**The input**

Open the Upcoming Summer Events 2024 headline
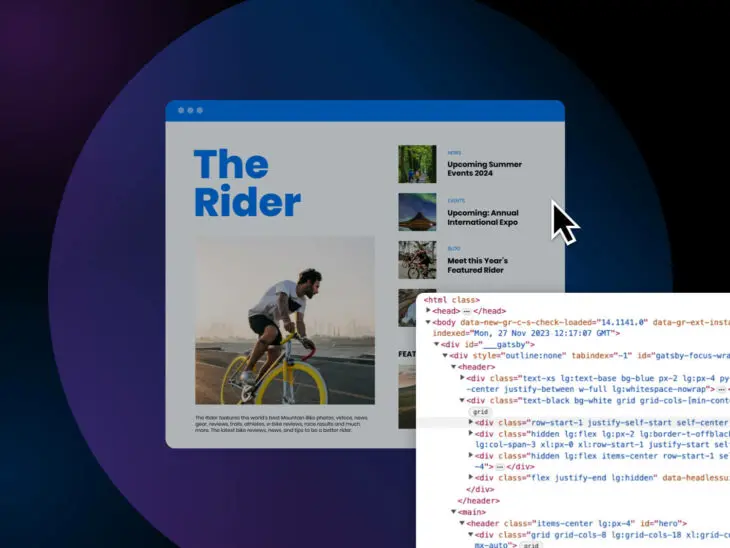Viewport: 730px width, 548px height. [484, 168]
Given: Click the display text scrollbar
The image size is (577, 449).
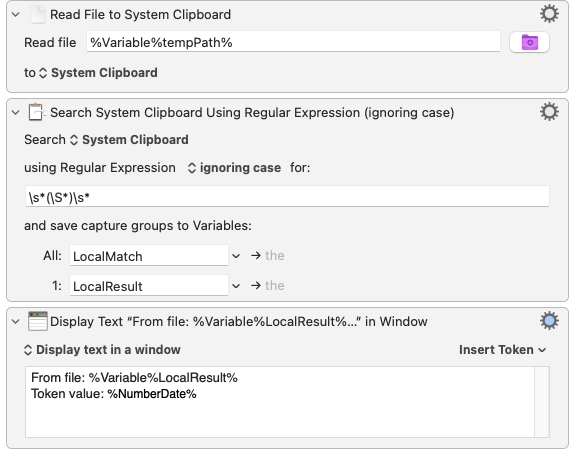Looking at the screenshot, I should point(542,402).
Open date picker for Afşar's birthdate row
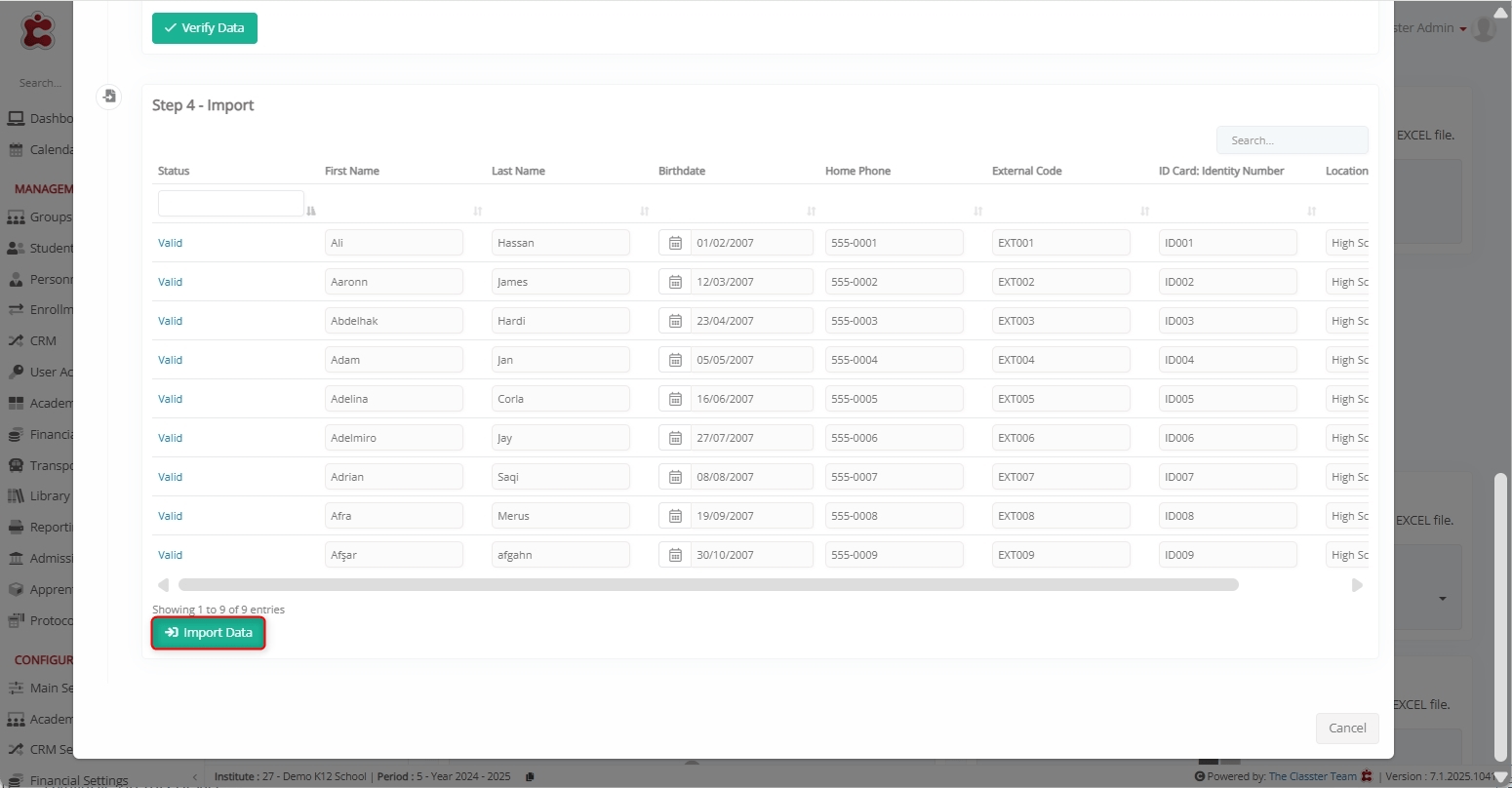 (675, 555)
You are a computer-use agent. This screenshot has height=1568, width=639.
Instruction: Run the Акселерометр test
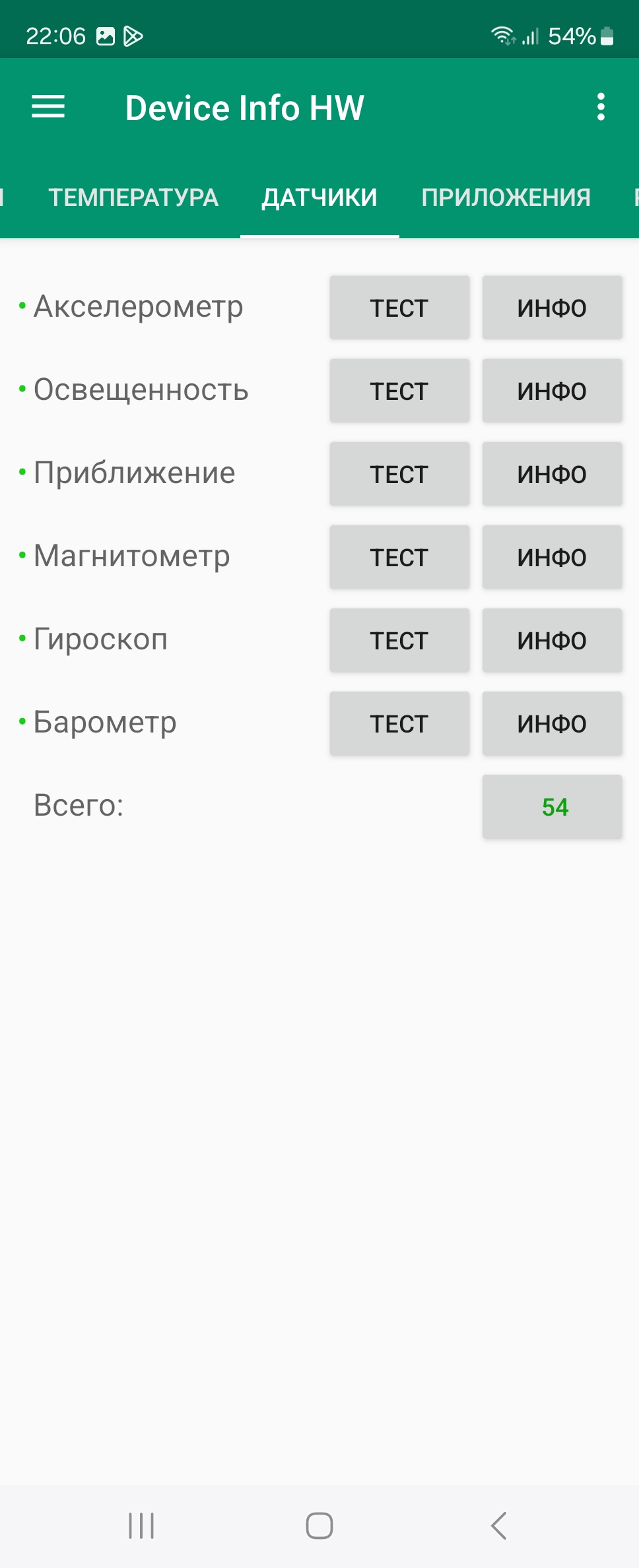[399, 308]
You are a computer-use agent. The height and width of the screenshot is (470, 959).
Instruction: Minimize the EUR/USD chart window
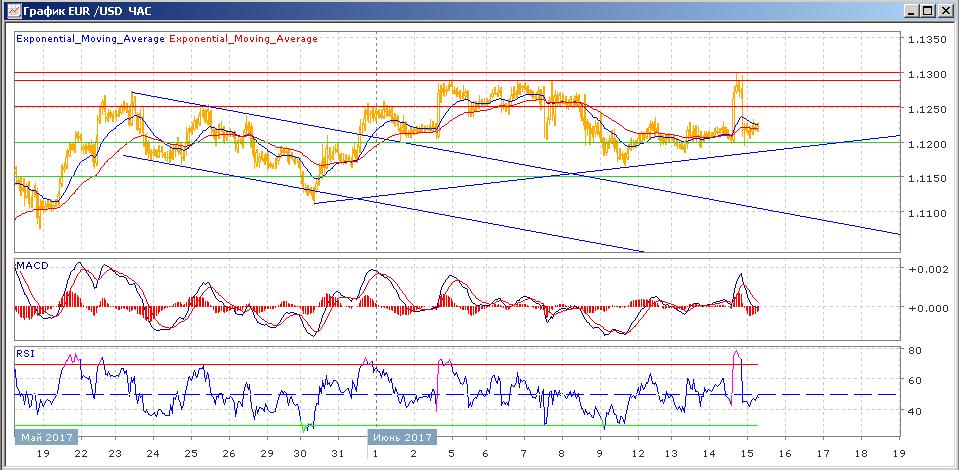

**How to complete this task**
Gather each line from the entries above that includes the word "computer".

**Expected answer**
You are a computer-use agent. This screenshot has height=1568, width=639.
You are a computer-use agent. The height and width of the screenshot is (470, 959).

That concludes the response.